■ **Action item**: Check every line of the records below for the string "computer" and copy the ones that have it.
[[ Data under study open ]]
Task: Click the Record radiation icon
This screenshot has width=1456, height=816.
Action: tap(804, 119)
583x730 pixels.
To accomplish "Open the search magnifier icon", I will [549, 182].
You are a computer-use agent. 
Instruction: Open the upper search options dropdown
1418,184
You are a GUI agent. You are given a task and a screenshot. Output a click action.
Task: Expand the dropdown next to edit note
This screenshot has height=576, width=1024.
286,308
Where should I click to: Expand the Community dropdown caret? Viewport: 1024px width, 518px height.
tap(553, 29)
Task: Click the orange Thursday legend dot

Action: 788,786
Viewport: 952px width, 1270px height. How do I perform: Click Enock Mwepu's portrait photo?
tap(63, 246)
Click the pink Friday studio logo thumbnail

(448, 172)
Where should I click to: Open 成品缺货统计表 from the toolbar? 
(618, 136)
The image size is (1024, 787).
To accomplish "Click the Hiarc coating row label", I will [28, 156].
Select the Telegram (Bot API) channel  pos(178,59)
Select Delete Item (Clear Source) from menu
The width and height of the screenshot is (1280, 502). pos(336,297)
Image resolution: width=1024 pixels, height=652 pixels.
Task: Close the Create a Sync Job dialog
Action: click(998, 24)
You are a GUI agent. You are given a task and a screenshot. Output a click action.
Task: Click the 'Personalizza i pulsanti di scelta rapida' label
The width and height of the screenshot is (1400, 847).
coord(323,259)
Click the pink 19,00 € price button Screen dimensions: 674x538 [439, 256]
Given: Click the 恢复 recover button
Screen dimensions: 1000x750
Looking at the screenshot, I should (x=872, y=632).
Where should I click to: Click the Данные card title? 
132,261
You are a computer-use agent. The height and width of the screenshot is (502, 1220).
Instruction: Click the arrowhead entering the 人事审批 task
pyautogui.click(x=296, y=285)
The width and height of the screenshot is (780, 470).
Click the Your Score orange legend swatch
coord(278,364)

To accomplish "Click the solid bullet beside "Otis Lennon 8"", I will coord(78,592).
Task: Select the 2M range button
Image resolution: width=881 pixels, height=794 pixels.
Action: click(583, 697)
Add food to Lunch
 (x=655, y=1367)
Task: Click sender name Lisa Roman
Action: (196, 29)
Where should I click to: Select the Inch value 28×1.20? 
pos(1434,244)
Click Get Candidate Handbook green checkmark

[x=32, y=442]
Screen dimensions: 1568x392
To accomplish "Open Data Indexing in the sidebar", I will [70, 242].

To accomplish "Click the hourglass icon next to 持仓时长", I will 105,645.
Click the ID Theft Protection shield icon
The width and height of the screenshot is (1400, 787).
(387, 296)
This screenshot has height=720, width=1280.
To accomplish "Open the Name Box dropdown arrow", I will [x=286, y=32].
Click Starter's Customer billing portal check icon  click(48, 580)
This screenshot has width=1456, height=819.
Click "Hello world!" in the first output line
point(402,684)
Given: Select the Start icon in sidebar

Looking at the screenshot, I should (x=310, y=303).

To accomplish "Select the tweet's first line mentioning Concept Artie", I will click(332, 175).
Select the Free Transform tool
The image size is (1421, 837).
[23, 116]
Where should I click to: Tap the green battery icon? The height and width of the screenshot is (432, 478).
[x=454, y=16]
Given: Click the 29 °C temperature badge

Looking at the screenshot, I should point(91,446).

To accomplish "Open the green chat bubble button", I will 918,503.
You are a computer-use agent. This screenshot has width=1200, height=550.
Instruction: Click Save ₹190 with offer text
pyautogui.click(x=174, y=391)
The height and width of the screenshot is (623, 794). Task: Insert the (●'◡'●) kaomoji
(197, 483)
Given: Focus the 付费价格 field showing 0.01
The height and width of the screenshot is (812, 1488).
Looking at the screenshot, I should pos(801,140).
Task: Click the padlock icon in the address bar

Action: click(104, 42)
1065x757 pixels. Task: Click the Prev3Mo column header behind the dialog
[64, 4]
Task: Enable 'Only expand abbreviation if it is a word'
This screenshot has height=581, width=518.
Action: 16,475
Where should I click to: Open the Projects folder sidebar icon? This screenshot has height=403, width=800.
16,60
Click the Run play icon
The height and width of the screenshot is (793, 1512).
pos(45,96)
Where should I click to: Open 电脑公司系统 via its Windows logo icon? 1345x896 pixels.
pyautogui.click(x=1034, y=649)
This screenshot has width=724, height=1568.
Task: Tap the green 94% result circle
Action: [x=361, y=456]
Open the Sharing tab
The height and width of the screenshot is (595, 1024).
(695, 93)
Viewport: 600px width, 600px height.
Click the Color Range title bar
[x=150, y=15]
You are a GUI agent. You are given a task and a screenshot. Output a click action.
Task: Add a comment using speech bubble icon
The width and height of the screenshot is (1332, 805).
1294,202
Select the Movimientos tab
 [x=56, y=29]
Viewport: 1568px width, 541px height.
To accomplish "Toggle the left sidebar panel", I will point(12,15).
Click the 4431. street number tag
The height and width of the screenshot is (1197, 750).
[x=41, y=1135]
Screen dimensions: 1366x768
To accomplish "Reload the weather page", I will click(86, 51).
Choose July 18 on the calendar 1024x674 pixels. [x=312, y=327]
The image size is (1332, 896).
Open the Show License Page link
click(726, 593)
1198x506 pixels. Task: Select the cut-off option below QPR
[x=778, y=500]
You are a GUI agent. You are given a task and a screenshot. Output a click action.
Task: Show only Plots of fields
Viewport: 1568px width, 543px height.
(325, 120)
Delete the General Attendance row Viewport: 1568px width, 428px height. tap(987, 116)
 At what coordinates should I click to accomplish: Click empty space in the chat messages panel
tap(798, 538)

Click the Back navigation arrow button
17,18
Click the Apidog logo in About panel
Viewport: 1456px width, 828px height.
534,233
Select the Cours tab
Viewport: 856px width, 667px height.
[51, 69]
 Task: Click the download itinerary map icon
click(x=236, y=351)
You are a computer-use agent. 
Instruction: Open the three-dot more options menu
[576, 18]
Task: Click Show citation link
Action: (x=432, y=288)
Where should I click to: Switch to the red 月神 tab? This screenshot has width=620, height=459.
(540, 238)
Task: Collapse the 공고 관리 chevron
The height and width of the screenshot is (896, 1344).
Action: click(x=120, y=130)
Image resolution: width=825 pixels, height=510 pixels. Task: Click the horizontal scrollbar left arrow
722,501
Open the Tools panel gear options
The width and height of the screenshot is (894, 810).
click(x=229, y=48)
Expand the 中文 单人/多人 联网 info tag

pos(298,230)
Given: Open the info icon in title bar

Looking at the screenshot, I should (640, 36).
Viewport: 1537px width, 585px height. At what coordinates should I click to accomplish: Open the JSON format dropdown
[[ Data under study closed ]]
■ **Task output**:
You are a computer-use agent. 
You are a computer-use agent. The height and width of the screenshot is (502, 1220).
You are a computer-use agent. This screenshot has width=1200, height=550.
You are a computer-use agent. 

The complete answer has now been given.